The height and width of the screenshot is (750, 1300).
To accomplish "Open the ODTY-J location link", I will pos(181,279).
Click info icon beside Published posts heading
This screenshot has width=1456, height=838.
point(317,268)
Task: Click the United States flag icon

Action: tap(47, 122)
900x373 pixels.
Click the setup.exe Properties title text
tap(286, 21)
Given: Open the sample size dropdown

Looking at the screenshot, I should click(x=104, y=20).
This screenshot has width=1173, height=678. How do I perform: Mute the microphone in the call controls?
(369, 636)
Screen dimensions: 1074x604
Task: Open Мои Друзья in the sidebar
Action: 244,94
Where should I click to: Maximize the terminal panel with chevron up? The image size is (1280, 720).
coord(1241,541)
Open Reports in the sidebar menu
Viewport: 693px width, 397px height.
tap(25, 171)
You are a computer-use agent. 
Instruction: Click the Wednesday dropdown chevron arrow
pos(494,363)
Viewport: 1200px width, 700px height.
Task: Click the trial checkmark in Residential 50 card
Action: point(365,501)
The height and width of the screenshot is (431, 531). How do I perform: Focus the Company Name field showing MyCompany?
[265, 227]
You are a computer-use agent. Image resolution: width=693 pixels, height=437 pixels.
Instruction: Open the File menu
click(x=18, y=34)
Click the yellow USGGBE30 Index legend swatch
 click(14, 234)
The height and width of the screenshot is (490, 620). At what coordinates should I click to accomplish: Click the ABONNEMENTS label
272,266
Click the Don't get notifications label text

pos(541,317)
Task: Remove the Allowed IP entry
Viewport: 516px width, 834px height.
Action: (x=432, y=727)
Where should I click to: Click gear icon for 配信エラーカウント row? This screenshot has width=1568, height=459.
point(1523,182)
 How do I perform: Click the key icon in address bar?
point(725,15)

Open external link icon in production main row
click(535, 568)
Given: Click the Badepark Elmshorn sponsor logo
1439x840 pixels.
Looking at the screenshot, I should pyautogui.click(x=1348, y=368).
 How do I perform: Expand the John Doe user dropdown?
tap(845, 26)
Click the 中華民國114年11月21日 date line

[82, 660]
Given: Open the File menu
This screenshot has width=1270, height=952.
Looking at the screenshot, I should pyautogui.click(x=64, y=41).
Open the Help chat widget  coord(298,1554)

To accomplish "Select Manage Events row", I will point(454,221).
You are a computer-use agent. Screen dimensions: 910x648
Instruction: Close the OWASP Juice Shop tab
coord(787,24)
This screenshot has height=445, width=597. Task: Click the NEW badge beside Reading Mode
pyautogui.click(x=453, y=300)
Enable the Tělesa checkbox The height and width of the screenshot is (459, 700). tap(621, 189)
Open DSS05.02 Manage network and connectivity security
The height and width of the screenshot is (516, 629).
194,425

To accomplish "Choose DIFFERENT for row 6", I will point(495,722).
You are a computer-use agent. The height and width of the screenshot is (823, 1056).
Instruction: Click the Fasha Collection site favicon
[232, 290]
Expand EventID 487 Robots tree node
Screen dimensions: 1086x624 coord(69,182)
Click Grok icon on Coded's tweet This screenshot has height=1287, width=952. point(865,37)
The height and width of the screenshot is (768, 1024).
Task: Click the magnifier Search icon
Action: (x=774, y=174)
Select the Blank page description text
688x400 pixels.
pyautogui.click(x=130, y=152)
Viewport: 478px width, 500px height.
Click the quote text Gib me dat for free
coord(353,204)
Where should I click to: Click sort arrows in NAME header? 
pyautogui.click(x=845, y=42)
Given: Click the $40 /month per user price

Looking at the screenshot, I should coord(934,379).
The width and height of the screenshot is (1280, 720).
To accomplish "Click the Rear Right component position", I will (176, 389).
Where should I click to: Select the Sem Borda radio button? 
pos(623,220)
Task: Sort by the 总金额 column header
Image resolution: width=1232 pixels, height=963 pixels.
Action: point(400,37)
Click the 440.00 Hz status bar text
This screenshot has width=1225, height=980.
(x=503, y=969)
◇ ◇ ◇ ◇
WORK REQUEST
What is needed is each line from the records with the word "computer" in it.

OUTPUT OF THE TASK
You are a computer-use agent. 
You are a computer-use agent. Image resolution: width=693 pixels, height=437 pixels.
You are a computer-use agent. Screen dimensions: 910x648
You are a computer-use agent. The height and width of the screenshot is (823, 1056).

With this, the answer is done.